Amigos do Fingidor

quinta-feira, 2 de maio de 2013

Paraíso, caridade e hospitais na Europa medieval 1/2


João Bosco Botelho

 

Hospitalários de São João, Antoninos e Espírito Santo


A etimologia de paraíso tem ligação com paradaiza, do persa, que originou pardes, no hebreu, e paradeisos, no grego, significando jardim. Sem dúvida, não um jardim qualquer, mas retratando o lugar pleno de conforto e prazeres.

Cipriano, no século 3, destacou-se na primeira concepção cristã de eternidade com bem-aventurança, plena de fartura e felicidades: “Uma terra luxuriante, na qual os campos verdejantes estão cobertos de plantas nutritivas e guardam intactas suas flores perfumadas”. Na mesma linha, São Pedro Damião, no século 11, adicionou o pressuposto de que no paraíso, não existiria a miséria presente no medievo: “Não vemos mais nem lama, nem lodo, nem contágio.
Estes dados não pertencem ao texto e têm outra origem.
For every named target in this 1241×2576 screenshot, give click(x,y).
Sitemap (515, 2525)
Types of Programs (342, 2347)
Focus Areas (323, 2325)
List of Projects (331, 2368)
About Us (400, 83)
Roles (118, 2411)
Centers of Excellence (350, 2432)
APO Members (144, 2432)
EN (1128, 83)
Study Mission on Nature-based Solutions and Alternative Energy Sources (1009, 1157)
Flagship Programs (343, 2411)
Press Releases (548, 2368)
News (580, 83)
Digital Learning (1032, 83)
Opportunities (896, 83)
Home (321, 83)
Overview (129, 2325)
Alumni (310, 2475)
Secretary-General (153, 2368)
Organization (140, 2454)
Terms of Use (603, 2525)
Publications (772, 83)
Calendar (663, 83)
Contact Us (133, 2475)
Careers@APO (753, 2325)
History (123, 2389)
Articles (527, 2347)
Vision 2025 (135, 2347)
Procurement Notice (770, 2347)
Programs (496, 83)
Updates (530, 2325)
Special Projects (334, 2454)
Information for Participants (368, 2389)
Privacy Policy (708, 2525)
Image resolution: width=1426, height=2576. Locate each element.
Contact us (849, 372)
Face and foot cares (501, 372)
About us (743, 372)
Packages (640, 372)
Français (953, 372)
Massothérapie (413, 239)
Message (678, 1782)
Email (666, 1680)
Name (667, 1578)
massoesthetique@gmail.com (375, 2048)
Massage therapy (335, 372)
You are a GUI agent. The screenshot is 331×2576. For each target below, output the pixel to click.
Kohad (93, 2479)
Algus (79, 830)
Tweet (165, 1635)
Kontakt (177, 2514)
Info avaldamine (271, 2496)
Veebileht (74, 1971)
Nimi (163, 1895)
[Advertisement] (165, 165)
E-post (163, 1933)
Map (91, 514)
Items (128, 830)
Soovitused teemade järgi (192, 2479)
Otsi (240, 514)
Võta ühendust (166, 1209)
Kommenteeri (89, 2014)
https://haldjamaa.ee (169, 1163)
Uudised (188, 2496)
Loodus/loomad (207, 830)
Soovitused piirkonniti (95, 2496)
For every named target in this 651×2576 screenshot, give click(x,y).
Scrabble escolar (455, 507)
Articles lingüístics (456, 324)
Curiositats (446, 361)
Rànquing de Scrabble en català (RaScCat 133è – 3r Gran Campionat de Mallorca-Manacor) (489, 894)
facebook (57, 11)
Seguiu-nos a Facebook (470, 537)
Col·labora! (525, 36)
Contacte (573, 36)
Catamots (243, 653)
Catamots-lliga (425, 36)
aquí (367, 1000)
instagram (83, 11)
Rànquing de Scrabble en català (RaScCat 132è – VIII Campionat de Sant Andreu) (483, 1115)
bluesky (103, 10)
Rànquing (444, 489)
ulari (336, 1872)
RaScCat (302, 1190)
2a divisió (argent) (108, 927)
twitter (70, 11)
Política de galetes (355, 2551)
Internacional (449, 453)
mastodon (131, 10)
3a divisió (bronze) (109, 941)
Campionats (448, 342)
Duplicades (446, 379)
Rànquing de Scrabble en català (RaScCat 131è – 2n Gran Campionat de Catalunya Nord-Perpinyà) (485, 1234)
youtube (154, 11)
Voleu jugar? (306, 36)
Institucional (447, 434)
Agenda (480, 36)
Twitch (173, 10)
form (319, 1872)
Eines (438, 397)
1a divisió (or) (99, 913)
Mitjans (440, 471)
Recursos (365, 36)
Aqui, o horrível inverno não castiga mais, nem o tórrido verão. A floração contínua de rosas cria uma primavera perpétua”. 

Atentos ao protestantismo que recusava as idéias de um paraíso materializado, os teóricos do Concílio de Trento (1545-1563) iniciaram o processo para adicionar obrigações que justificassem o acesso à bem-aventurança após a morte, com destaque à participação laica na graça santificante.

Os cristãos uniram as determinações conciliares à caridade, para garantir as delícias do paraíso, após a morte. Com a aquiescência da Igreja, entenderam que a ajuda prestada aos enfermos desamparados, com certeza, contaria créditos para que fossem esquecidas, no Julgamento Final, as injúrias e crimes cometidos durante a vida, não importando quantos malefícios tivessem causado.

Sem que os teóricos trentinos tivessem especificado como seria a ajuda aos doentes, o senso comum firmou duas alternativas: abrigar os doentes nos castelos ou agrupá-los em instituições administradas pela Igreja. A primeira, presente nas canções de cavalaria, foi discretamente rejeitada pelos senhores feudais, temerosos da contaminação pelas doenças infecciosas, em especial, a lepra e a peste. Então, só para os ricos, a segunda tornou-se instrumento para alcançar o paraíso por meio das generosas contribuições para construir os L’Hôtel de Dieu (Hotel de Deus) e os Xenodochium pauperum, debilium et  infirmorum (Hospital  dos pobres, dos fracos e dos  enfermos) e manter longe os pestilentos.

Como os donativos somaram quantias inimagináveis – afinal, os abastados desejavam as delícias do paraíso depois da morte –, tornou-se necessário criar novas ordens religiosas para administrar a fortuna e os novos hospitais. Entre as mais importantes, destacaram-se os Hospitalários de São João, Antoninos e Espírito Santo, que atuaram intensamente em vários reinos europeus, em especial em Portugal, onde os avanços sociais e políticos contra os dogmas eclesiásticos medievais foram muito mais tardios se comparados aos reinos da França, Itália e Inglaterra.